What Minnesotans Need To Know About Seeing Comet Nishimura
Next week Minnesotans, and most people in the Northern Hemisphere, might get the chance to see a comet streaking across the night sky, for the first time in 400 years. The best opportunity to see the comet is Tuesday around sunrise and the comet should be visible to the naked eye.
USA Today gave some details about the new comet that were really interesting.
Nishimura which is "green in color and about a half-mile in size" will reach its closest point to Earth next week before racing around the sun and back into space. Weather permitting, you should soon be able to see the comet before dawn, but don't wait. Nishimura is moving at 240,000 mph, and it won't be back for more than 400 years.
How do you see the comet?
If you are going to try and check out Comet Nishimura, you are going to have to get up a little earlier as it will be visible to the naked eye around sunrise, and it should be just below the constellation Leo in the sky.

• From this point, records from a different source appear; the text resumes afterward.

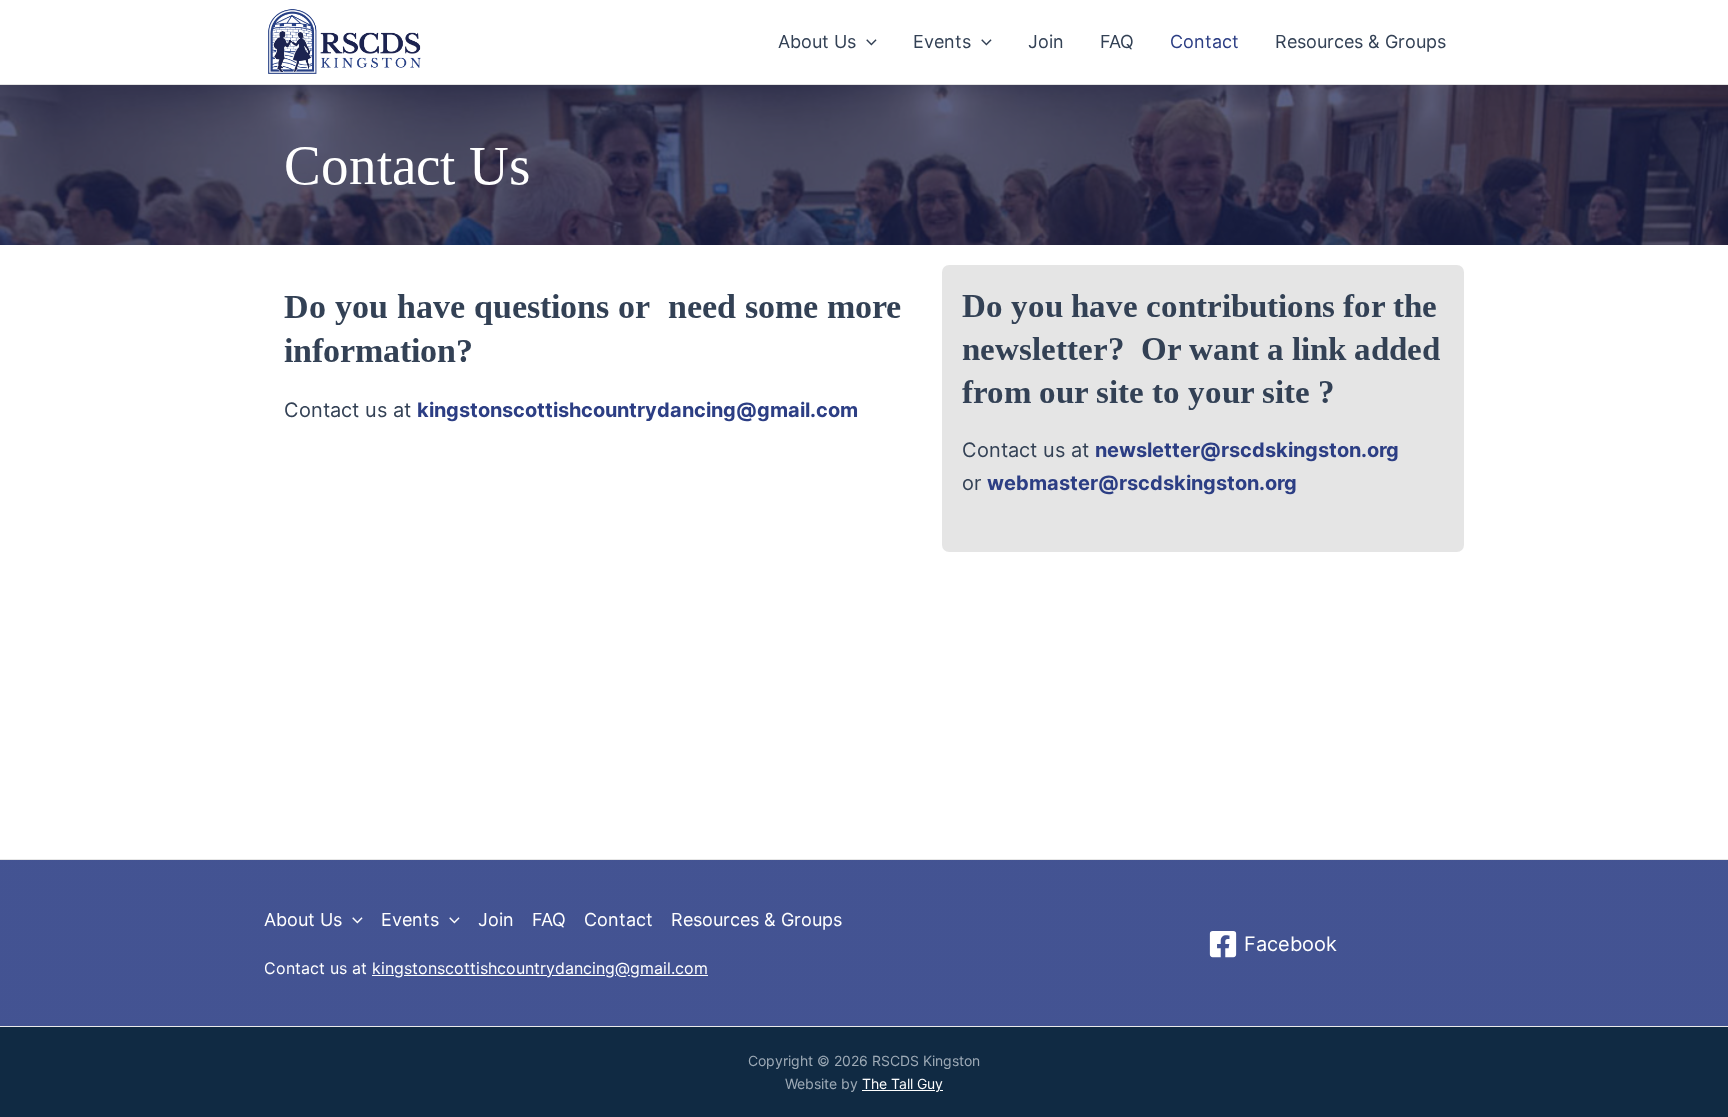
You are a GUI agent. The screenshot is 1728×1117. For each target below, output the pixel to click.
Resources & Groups (1360, 41)
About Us (817, 41)
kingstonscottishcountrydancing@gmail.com (540, 968)
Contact (1204, 41)
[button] (866, 42)
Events (942, 41)
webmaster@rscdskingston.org (1142, 483)
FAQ (1117, 41)
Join (1046, 41)
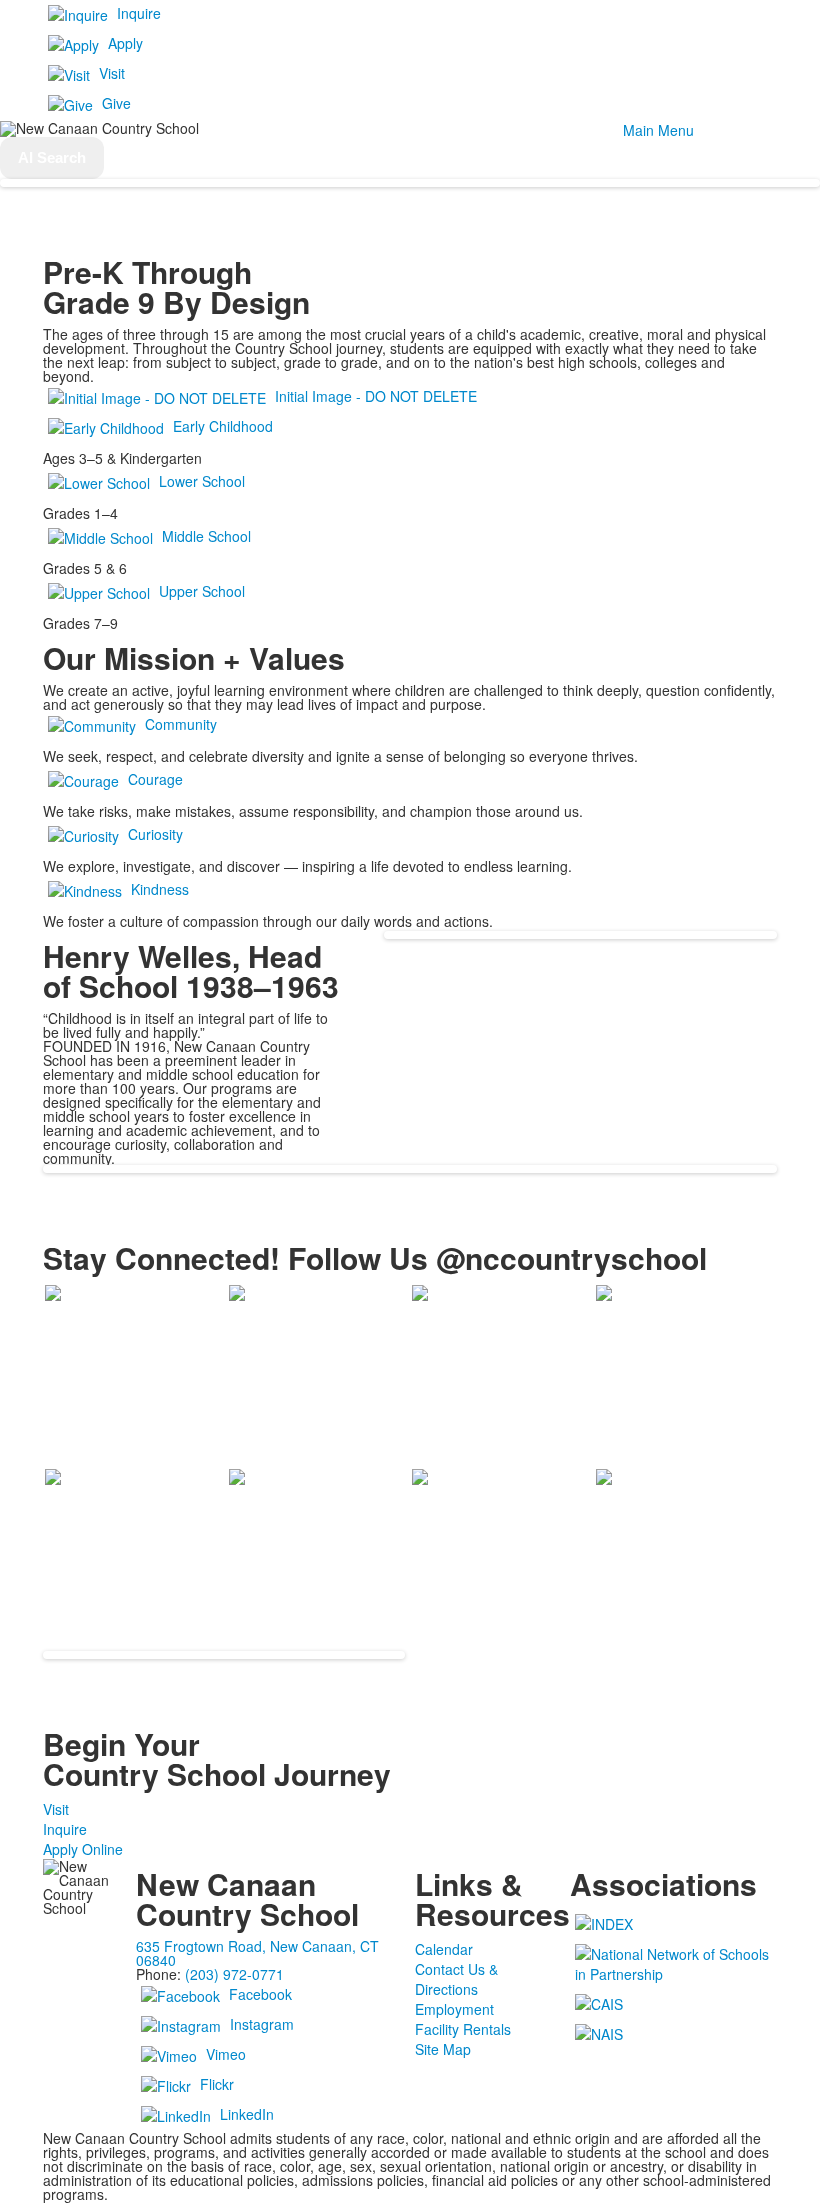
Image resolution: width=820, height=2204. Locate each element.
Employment (454, 2009)
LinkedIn (247, 2114)
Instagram (262, 2024)
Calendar (444, 1949)
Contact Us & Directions (456, 1979)
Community (181, 724)
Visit (112, 73)
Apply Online (83, 1849)
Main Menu (658, 130)
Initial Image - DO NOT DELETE (376, 396)
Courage (155, 779)
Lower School (202, 481)
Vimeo (226, 2054)
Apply (125, 43)
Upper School (202, 591)
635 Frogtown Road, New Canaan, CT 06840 (257, 1953)
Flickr (217, 2084)
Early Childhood (223, 426)
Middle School (206, 536)
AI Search (52, 157)
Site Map (443, 2049)
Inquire (139, 13)
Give (116, 103)
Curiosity (155, 834)
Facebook (260, 1994)
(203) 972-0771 (234, 1974)
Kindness (160, 889)
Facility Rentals (463, 2029)
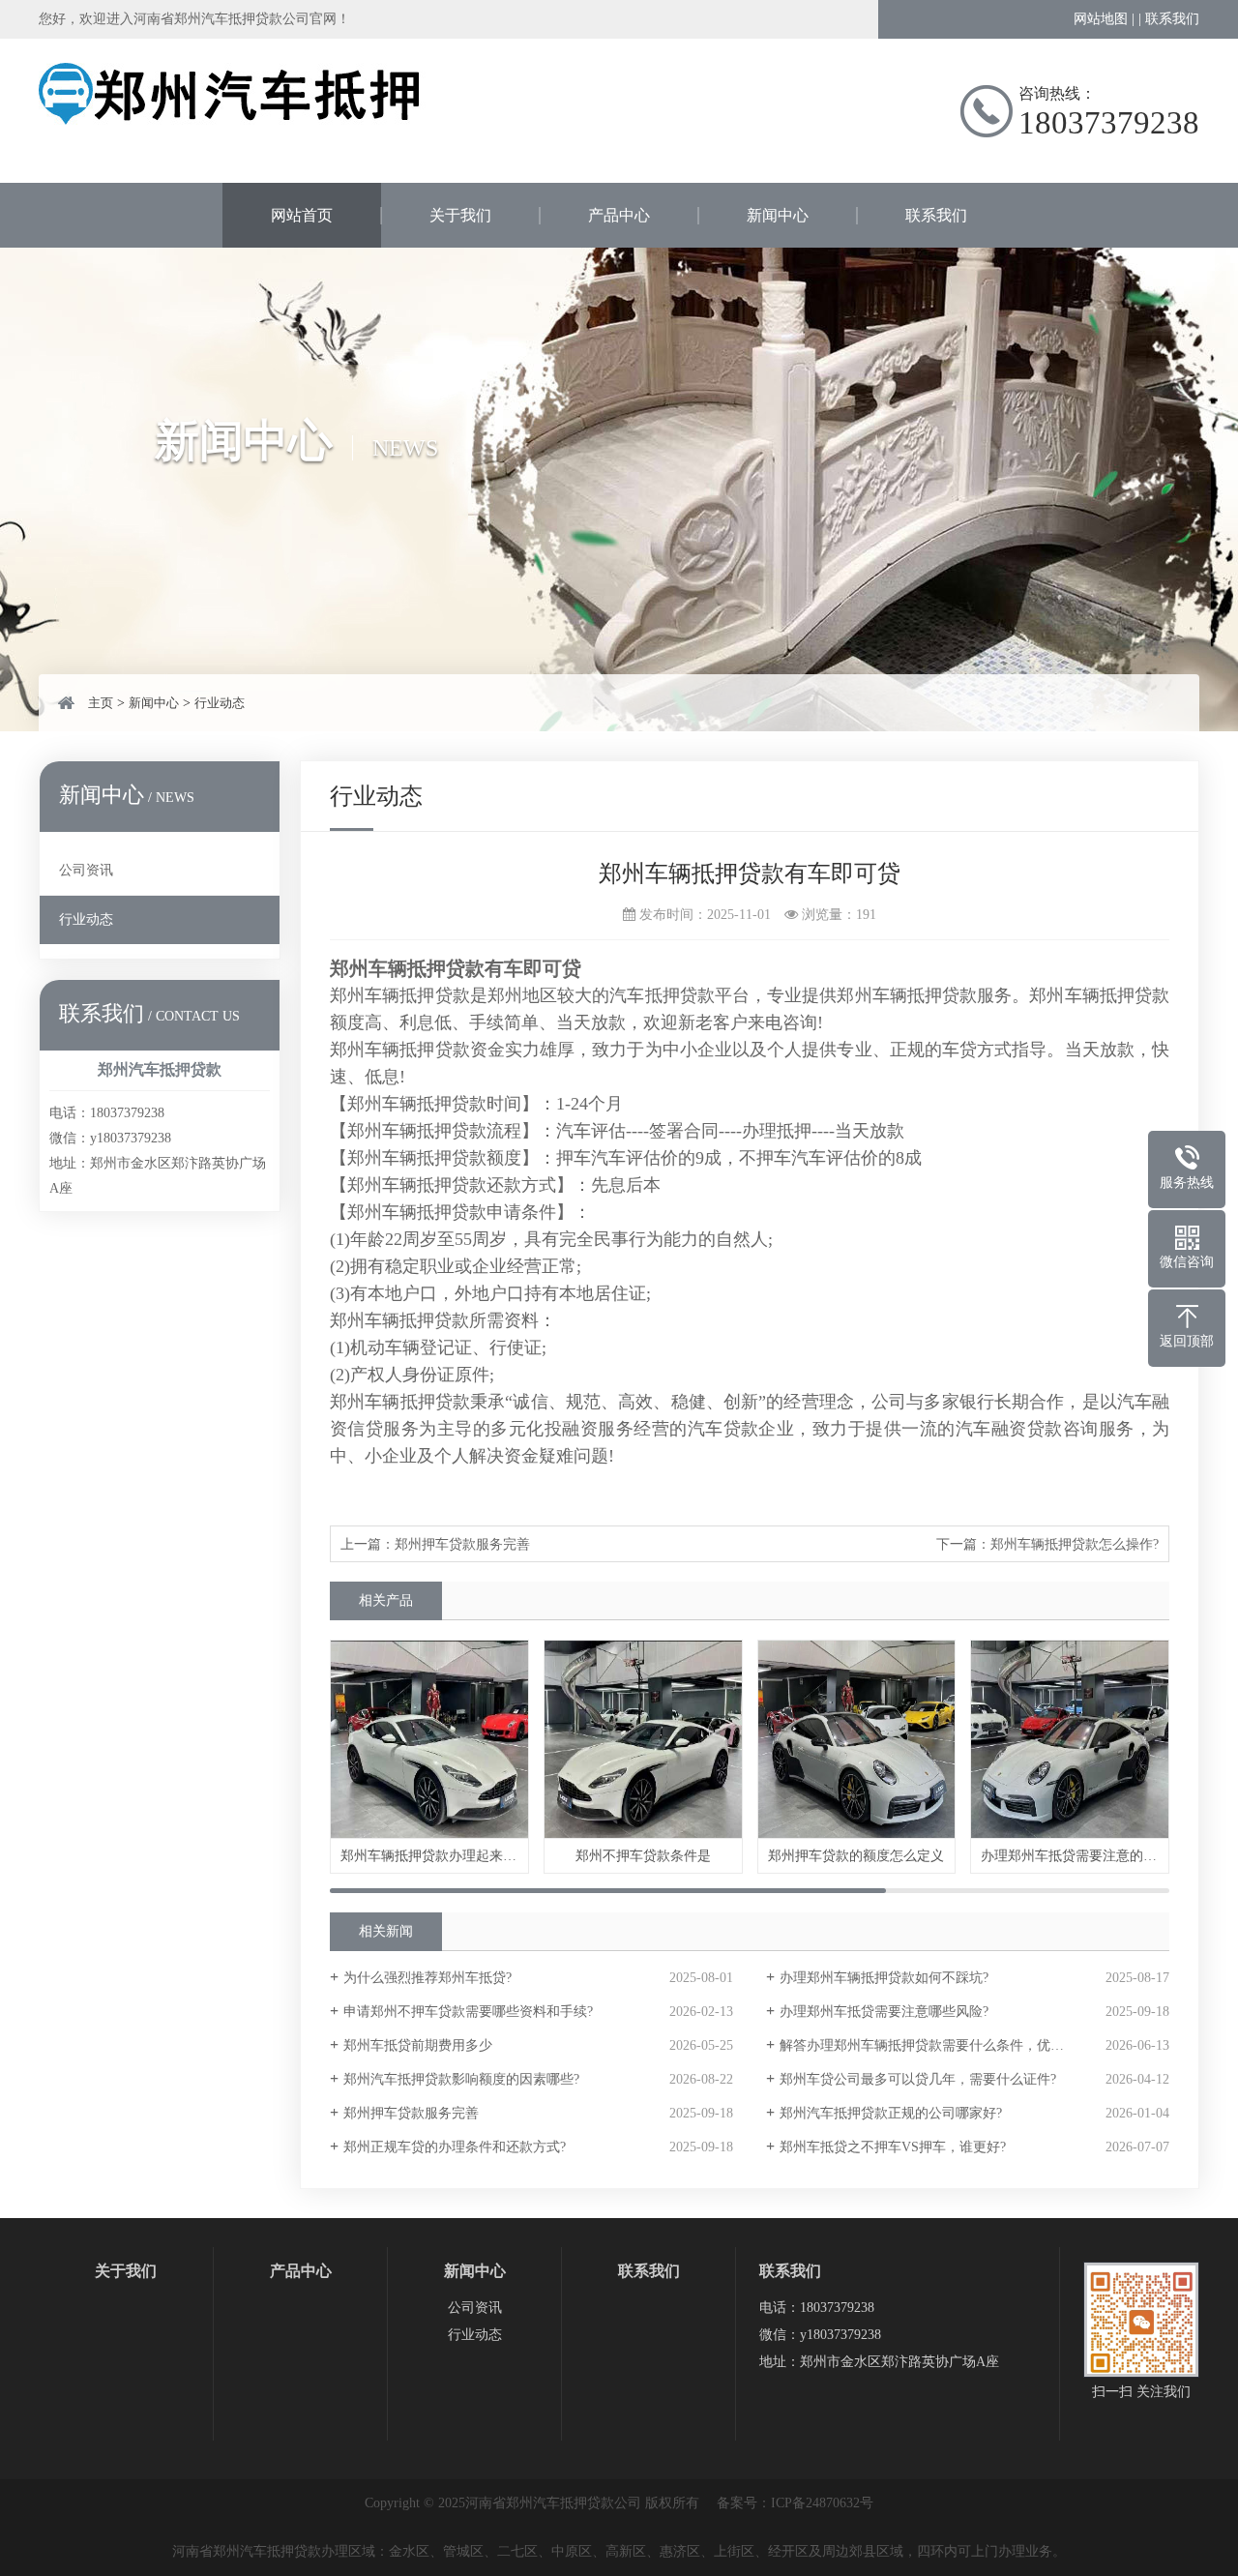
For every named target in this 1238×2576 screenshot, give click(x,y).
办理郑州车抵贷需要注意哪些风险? (884, 2011)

If you miss out on the comet Tuesday morning, you are out of luck as astronomy.com says by Wednesday the comet will be too low on the horizon to be found. But there is some good news. There seem to already be a LOT of images of Comet Nishimura online, shimmering in an eerie green hue.
What other fun outdoor night activities are coming up?
If you are into space, you might want to mark your calendar for the next wave of meteor showers that is set to take place across the night sky. The next meteor shower that will possibly be visible will be the Orionids and those are expected to start September 26th and last through November 22nd, with the peak of the shower happening around October 22nd.